Salmon Ruins is one of the best-kept secrets in the Four Corners archaeological landscape. This 11th-century Chacoan great house sits along the San Juan River in Bloomfield, New Mexico — just 10 minutes from Sundowner Park — yet it sees a fraction of the visitors that nearby Aztec Ruins and Chaco Canyon attract. For history lovers and archaeology enthusiasts, that's exactly what makes it special: you'll often have this remarkable site nearly to yourself.
Built between 1088 and 1106 AD, Salmon Ruins was a planned Chacoan outlier community containing over 250 rooms and a great kiva. The C-shaped great house was constructed using the distinctive Chaco-style core-and-veneer masonry, with walls aligned to cardinal directions. Like Aztec Ruins to the north, Salmon Ruins shows evidence of two distinct occupations — first by Chacoans, then by Mesa Verdeans — providing valuable insight into the migration patterns of Ancestral Puebloan peoples across the San Juan Basin.

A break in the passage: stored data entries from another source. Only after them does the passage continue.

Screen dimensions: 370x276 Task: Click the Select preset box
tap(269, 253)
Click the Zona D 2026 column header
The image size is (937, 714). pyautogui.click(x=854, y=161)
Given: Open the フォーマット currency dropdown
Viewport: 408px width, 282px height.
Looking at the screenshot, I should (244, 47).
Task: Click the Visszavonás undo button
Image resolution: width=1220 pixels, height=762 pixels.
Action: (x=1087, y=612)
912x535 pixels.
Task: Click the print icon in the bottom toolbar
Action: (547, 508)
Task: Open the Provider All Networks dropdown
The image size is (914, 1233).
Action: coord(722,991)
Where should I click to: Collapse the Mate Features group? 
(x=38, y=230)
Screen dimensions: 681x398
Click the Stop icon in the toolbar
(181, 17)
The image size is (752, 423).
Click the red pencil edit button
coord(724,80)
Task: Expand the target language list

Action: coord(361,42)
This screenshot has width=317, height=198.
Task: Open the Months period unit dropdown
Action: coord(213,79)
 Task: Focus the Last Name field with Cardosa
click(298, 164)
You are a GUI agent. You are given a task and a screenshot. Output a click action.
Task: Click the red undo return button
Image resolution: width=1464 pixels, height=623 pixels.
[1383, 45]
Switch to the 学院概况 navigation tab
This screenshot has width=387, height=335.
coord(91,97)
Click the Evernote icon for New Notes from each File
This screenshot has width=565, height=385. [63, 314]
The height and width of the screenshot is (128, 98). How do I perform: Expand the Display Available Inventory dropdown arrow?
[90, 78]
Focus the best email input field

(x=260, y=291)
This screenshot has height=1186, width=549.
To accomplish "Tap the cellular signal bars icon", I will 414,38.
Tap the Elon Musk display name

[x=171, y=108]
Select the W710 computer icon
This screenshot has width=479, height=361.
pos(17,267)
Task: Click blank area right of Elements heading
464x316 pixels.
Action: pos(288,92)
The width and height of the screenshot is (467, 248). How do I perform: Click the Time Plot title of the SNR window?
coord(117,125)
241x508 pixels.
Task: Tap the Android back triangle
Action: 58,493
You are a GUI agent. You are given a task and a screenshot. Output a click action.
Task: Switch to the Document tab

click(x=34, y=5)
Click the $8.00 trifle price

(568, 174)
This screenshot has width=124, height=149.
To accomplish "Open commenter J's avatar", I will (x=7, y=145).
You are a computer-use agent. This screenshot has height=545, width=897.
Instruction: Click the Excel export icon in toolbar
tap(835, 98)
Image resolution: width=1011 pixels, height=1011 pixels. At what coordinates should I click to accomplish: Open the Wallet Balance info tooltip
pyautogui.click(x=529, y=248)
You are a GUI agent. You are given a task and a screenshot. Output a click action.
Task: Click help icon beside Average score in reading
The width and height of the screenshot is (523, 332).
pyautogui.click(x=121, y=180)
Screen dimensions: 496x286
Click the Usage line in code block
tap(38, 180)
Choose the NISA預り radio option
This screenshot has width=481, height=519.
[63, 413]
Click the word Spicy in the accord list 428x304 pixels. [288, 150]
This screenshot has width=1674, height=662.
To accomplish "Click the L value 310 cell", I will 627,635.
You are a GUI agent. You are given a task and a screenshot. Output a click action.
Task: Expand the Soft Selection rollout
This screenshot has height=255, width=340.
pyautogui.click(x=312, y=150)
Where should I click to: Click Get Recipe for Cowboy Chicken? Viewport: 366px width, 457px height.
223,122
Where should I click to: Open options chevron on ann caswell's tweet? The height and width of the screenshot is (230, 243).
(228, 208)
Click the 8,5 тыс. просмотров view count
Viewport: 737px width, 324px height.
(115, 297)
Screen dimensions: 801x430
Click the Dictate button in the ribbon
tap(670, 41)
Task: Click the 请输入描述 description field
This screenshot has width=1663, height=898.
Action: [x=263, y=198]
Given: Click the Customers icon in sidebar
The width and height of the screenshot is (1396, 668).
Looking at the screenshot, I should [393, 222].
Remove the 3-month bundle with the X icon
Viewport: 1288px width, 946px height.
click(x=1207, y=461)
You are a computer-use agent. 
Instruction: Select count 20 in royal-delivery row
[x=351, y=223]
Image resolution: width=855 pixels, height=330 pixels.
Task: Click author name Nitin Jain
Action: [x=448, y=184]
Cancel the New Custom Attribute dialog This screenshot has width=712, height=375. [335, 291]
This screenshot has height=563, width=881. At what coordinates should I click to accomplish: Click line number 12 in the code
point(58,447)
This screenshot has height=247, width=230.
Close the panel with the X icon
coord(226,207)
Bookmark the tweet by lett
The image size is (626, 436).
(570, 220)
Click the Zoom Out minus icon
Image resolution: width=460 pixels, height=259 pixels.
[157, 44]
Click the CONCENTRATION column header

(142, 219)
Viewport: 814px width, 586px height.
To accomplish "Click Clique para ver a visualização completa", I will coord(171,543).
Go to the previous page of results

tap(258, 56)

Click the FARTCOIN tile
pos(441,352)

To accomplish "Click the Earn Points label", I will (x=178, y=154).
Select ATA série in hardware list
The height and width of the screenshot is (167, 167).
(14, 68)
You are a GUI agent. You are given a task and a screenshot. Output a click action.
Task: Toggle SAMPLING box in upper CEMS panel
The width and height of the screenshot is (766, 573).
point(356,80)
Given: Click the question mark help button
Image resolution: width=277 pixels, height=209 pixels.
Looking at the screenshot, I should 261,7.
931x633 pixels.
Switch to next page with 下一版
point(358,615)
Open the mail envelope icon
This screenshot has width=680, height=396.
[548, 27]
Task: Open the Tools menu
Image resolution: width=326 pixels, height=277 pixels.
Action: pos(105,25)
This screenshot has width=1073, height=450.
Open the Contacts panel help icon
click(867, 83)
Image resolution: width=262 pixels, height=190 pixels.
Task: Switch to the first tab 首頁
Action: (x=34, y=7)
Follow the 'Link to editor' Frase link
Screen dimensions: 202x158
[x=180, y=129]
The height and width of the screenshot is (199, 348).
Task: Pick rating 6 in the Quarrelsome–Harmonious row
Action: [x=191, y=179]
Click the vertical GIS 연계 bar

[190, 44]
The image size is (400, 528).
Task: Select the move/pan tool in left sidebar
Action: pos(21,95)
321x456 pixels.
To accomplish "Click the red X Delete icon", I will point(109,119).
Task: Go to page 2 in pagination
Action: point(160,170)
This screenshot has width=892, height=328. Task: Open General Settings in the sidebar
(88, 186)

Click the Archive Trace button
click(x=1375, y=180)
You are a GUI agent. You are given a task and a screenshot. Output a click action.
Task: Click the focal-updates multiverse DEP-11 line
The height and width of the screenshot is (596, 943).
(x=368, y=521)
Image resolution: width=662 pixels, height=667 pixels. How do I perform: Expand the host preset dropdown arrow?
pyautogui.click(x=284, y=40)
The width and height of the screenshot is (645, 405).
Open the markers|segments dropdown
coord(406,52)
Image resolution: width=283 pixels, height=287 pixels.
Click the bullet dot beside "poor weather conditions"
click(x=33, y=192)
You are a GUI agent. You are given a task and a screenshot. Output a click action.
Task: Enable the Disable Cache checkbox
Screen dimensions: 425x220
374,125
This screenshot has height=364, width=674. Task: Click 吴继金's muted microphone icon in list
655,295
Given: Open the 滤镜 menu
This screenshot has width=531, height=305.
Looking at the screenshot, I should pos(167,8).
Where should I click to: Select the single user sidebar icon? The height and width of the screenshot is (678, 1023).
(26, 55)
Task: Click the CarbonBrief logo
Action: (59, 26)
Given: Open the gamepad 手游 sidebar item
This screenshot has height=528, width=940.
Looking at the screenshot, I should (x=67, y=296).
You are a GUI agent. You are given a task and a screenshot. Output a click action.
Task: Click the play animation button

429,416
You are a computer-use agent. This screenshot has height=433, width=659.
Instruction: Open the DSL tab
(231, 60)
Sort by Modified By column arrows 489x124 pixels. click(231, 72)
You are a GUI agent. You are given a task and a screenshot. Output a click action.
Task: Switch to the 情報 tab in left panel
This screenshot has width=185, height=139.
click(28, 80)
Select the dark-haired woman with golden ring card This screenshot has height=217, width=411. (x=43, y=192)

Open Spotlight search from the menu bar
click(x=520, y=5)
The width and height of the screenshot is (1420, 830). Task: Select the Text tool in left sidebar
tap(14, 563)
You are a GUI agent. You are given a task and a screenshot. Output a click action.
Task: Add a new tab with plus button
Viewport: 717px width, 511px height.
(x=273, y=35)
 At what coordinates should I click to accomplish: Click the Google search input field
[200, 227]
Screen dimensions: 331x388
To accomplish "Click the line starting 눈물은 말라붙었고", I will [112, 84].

Adjacent to the ruins, Heritage Park features full-scale replicas of historic dwellings from the region's various cultures, including a Navajo hogan, a pioneer homestead, and Ancestral Puebloan structures. The on-site museum houses an impressive collection of pottery, stone tools, jewelry, and other artifacts recovered during excavation, along with interpretive exhibits that tell the story of 11,000 years of human habitation in the San Juan Basin. The site is named for Peter Milton Salmon, a homesteader who protected the ruins on his property in the late 1800s.